C++ String Matching(KMP Algorithm)














































C++ String Matching(KMP Algorithm)



KMP Algorithm for Pattern Searching


Given a text txt[0..n-1] and a pattern pat[0..m-1], write a function search(char pat[], char txt[]) that prints all occurrences of pat[] in txt[]. You may assume that n > m.

Examples:

Input:  txt[] = "THIS IS A TEST TEXT"
pat[] = "TEST"
Output: Pattern found at index 10

Input: txt[] = "AABAACAADAABAABA"
pat[] = "AABA"
Output: Pattern found at index 0
Pattern found at index 9
Pattern found at index 12
pattern-searching

Pattern searching is an important problem in computer science. When we do search for a string in notepad/word file or browser or database, pattern searching algorithms are used to show the search results.

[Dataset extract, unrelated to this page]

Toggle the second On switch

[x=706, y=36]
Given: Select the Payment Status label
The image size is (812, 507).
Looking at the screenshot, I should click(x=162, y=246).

The worst case complexity of the Naive algorithm is O(m(n-m+1)). The time complexity of KMP algorithm is O(n) in the worst case.

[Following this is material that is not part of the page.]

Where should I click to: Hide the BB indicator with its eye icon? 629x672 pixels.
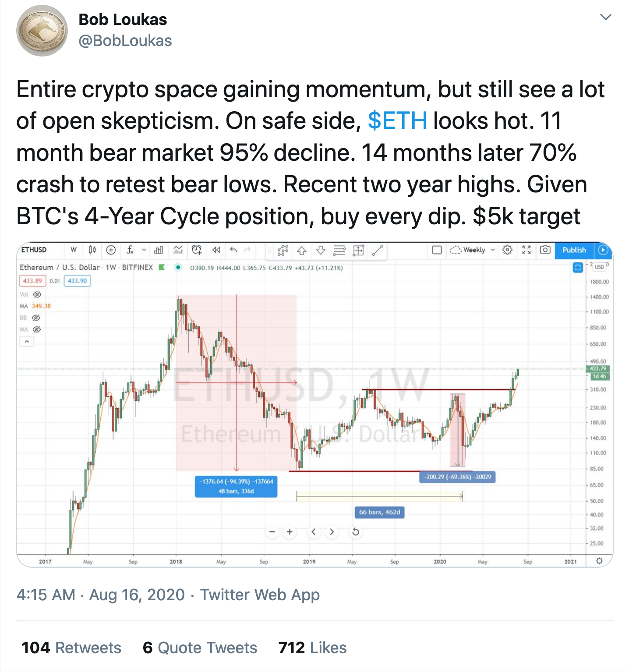[36, 318]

KMP (Knuth Morris Pratt) Pattern Searching
The Naive pattern searching algorithm doesnt work well in cases where we see many matching characters followed by a mismatching character. Following are some examples

   txt[] = "AAAAAAAAAAAAAAAAAB"
pat[] = "AAAAB"

txt[] = "ABABABCABABABCABABABC"
pat[] = "ABABAC" (not a worst case, but a bad case for Naive)

The KMP matching algorithm uses degenerating property (pattern having same sub-patterns appearing more than once in the pattern) of the pattern and improves the worst case complexity to O(n). The basic idea behind KMPs algorithm is: whenever we detect a mismatch (after some matches), we already know some of the characters in the text of the next window. We take advantage of this information to avoid matching the characters that we know will anyway match. Let us consider below example to understand this.

Matching Overview
txt = "AAAAABAAABA"
pat = "AAAA"

We compare first window of txt with pat
txt = "AAAAABAAABA"
pat = "AAAA" [Initial position]
We find a match. This is same as Naive String Matching.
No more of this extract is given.